American technology company

DEFCAD, Inc. is an American startup that has created a search engine and web portal for designers and hobbyists to find and develop 3D printable and other CAD models online.

==History==

===Founding===

When Makerbot Industries removed firearms-related 3D Printable files at the public repository Thingiverse in December 2012, open-source software entrepreneurs Cody Wilson and Ashley Tyson launched DEFCAD as a companion site to publicly host the removed files.
Public and community submissions to DEFCAD rose quickly, and by March 2013, at the SXSW Interactive festival, DEFCAD announced a repurposed and expanded site that would serve as a 3D search engine and development publication platform.

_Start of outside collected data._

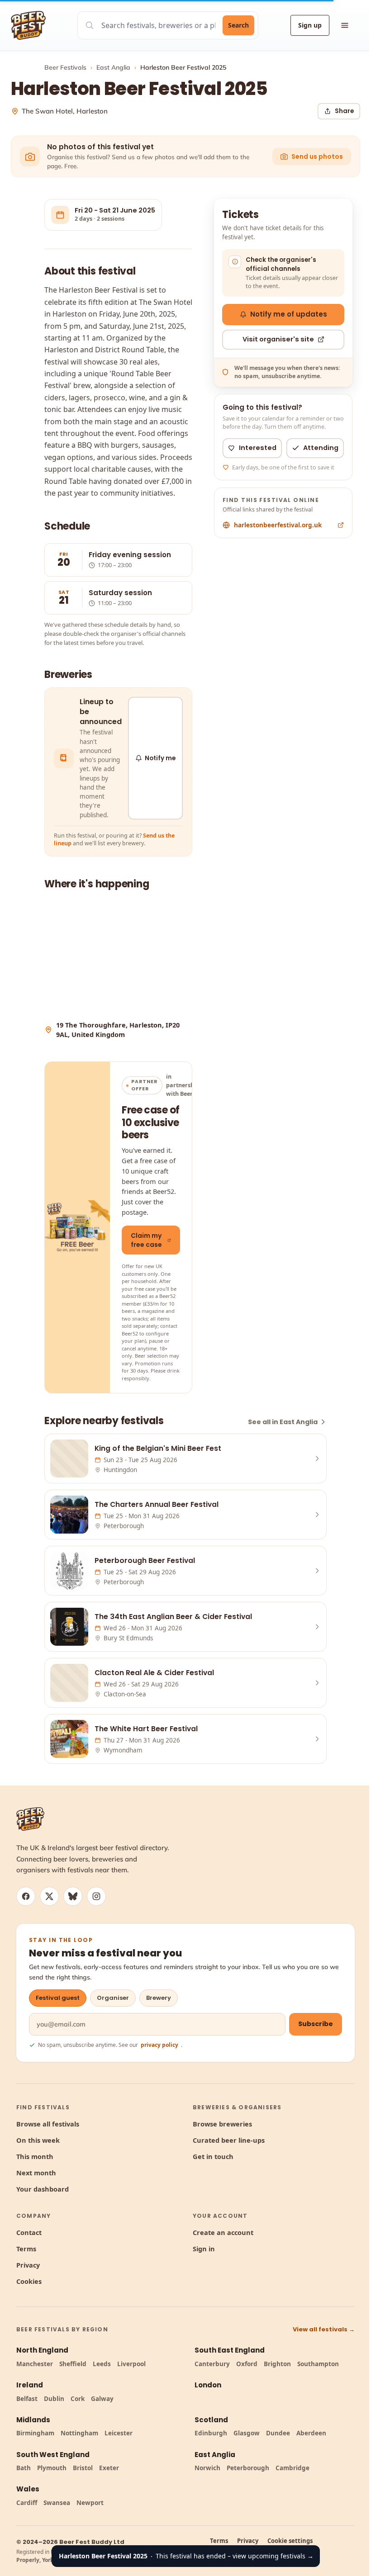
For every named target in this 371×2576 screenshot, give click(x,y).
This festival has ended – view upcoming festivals (186, 2556)
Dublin (54, 2399)
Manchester (34, 2364)
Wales (27, 2489)
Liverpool (131, 2364)
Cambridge (292, 2468)
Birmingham (35, 2433)
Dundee (278, 2433)
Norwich (207, 2468)
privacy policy (159, 2045)
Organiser (113, 1998)
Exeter (109, 2468)
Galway (102, 2399)
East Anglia (113, 67)
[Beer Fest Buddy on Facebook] (25, 1896)
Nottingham (79, 2433)
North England (42, 2350)
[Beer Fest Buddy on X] (49, 1896)
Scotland (211, 2419)
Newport (90, 2503)
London (208, 2385)
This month (34, 2156)
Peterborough (248, 2468)
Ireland (29, 2385)
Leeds (102, 2364)
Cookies (29, 2281)
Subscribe (315, 2023)
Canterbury (212, 2364)
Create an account (223, 2232)
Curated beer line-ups (229, 2140)
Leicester (119, 2433)
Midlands (33, 2419)
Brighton (277, 2364)
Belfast (27, 2399)
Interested (257, 447)
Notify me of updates (288, 314)
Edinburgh (211, 2433)
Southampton (318, 2364)
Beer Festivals (65, 67)
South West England (53, 2454)
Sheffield (72, 2364)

DEFCAD has been called "The Pirate Bay of 3D Printing" and "the anti-Makerbot".

===Community===

DEFCAD began as a repository where users could upload and download CAD models, but quickly became a community with the addition of an IRC channel and public forums. The site has had over 2,500 community users and offered access to over 100,000 models in its history.

===History===

In August 2013, DEFCAD released the public alpha of its 3D search engine, which indexes public object repositories and allows users to add their own objects. The site soon closed down due to pressure from the United States State Department, claiming that distributing certain files online violates US Arms Export ITAR regulations.

From 2013 to 2018, DEFCAD remained offline, pending resolution to the legal case Defense Distributed brought against the U.S. State Department, namely that ITAR regulations placed a prior restraint on Defense Distributed's free speech, particularly since the speech in question regarded another constitutionally protected right: firearms. While the legal argument was not resolved in federal court, in a surprise reversal, the State Department agreed to settled its case with DEFCAD in 2018. Therefore, for a brief period in late 2018, DEFCAD was once again publicly available online.

Shortly thereafter, 20 states and Washington DC sued the State Department, in order to prevent DEFCAD from remaining online. At its core, this new suit cited a procedural error: the proper notice had not been given prior to enacting the change in how ITAR applied to small arms. As such, DEFCAD was once again taken offline, pending the State Department providing proper notice via the Federal Register.

In March 2020, the Wall Street Journal reported that DEFCAD had once again became publicly available online. The site implemented a new model to comply with arms export law in which users would be charged $50 and vetted to ensure they were located within the United States and that they were citizens or legal residents.